1. Der Geheimbriefkasten

Ja, die Unterschrift ist von ihm! Adolf Hitler, im August 1941. Der Führer persönlich! Ich hab jetzt noch Herzklopfen. Wie alle zugeschaut haben – mit glänzenden Augen! Das muss ich unbedingt Mathilda zeigen. Und natürlich meinen Eltern und Hans, einfach allen! Ich umfahre die von Bomben zerstörte Hörsterstraße, erreiche endlich unser Haus in der Sonnenstraße und stelle mein Fahrrad an die Hauswand.

Meine Mutter reißt die Haustür auf, und mein Vater steht lächelnd hinter ihr im Türrahmen.

»Erzähl, Paula!«, bestürmt Mama mich gleich. »Wie war es? Wir sind so stolz auf dich, mein Kind.«

Der Nachmittag war so aufregend! Wo soll ich bloß anfangen?

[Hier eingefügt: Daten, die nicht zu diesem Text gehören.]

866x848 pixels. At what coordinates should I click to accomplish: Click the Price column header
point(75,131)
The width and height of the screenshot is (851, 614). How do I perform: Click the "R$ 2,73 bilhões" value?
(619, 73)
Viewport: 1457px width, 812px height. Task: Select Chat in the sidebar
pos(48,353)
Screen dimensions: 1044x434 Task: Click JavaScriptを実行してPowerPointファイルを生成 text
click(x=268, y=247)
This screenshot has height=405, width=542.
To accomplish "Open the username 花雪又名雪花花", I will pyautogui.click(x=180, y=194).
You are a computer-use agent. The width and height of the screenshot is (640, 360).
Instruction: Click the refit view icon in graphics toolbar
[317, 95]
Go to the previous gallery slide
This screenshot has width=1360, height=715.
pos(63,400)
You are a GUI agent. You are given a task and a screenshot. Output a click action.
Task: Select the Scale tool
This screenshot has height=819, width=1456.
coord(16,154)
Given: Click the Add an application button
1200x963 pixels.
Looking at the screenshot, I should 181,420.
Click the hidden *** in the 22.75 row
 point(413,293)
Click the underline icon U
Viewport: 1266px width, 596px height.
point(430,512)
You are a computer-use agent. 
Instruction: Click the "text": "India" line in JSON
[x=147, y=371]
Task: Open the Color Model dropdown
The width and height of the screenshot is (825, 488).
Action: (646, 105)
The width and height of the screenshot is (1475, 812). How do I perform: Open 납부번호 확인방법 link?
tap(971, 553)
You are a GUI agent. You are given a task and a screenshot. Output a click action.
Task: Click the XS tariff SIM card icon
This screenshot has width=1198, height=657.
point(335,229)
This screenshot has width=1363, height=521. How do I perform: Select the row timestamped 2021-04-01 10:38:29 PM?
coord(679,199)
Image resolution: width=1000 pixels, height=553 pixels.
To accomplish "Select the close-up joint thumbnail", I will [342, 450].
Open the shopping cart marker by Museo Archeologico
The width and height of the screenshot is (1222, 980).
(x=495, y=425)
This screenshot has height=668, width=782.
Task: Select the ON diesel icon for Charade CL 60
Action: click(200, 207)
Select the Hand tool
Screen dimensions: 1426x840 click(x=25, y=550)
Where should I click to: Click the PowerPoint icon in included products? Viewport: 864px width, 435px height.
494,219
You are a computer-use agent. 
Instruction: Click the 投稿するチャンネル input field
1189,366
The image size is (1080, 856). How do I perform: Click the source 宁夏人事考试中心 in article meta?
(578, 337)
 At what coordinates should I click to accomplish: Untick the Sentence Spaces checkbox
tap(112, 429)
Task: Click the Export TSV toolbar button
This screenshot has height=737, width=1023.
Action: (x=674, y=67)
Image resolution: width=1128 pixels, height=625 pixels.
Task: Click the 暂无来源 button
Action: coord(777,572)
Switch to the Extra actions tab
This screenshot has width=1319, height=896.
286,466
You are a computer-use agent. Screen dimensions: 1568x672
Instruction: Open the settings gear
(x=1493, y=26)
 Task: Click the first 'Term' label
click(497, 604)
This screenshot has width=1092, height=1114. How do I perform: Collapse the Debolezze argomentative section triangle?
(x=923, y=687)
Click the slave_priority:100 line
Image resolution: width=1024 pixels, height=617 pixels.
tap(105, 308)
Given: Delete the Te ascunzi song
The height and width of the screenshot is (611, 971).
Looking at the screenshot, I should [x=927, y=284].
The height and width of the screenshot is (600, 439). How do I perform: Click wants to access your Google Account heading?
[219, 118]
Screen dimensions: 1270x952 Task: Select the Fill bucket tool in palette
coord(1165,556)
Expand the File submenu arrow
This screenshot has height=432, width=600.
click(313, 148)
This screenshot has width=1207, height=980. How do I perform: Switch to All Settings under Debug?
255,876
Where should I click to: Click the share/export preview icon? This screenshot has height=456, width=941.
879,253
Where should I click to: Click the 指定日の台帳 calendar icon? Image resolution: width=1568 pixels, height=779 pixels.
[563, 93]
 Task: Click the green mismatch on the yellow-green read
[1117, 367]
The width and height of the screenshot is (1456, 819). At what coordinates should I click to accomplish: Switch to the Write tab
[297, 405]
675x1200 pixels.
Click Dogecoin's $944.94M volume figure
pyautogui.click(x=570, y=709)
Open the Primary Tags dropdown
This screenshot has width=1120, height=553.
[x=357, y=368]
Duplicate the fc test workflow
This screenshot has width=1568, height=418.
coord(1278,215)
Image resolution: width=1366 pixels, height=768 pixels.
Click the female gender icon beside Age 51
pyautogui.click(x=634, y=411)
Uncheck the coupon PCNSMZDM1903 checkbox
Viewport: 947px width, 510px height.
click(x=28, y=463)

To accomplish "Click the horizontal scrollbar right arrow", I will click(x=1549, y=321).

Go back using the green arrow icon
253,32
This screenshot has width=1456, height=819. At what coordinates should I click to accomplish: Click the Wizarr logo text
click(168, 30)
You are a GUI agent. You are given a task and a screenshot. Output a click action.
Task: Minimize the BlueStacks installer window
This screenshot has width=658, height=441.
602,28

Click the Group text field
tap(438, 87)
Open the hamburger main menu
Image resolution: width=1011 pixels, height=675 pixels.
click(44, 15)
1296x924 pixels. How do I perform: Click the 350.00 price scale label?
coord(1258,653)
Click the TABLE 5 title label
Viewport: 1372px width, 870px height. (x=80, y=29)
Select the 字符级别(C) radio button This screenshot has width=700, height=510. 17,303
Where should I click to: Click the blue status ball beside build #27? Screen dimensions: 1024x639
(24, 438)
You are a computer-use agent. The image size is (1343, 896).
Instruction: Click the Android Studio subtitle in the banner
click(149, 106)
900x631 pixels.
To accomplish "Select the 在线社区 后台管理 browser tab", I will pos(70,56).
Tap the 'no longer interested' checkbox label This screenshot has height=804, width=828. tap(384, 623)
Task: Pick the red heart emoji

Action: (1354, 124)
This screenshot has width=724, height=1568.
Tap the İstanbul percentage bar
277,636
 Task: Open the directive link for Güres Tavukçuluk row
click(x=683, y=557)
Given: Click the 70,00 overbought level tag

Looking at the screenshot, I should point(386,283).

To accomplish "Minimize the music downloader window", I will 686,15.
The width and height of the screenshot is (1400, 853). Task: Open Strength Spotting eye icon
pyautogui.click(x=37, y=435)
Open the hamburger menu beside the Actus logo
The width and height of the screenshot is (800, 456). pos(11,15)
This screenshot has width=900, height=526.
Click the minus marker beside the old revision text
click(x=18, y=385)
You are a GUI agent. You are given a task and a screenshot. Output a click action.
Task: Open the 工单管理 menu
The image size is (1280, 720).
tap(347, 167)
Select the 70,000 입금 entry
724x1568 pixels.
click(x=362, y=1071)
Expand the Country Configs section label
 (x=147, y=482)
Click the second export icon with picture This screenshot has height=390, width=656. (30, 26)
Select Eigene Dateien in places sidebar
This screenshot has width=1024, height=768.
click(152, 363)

Die holzvertäfelte Aula der Annette-Schule war heute ganz besonders feierlich geschmückt. An der Stirnseite hingen zwei entrollte Hakenkreuzfahnen von der verzierten Stuckdecke bis zum Boden. Das Rednerpodest schmückte ein mit Blumen umkränzter Reichsadler, und um Türen und Fenster wanden sich Efeugirlanden. Die Aula ist auch die Turnhalle der Schule. Immer liegt ein leicht süßlicher Schweißgeruch in der Luft. Dann sind die Mädelschaften* einmarschiert, alle in blauen Röcken und weißen Blusen, die schwarzen Halstücher ordentlich geknotet. Wie wir gestrahlt haben!

»Nun erzähl doch endlich!« Meine Mutter lässt nicht locker und reißt mich aus meinen Gedanken.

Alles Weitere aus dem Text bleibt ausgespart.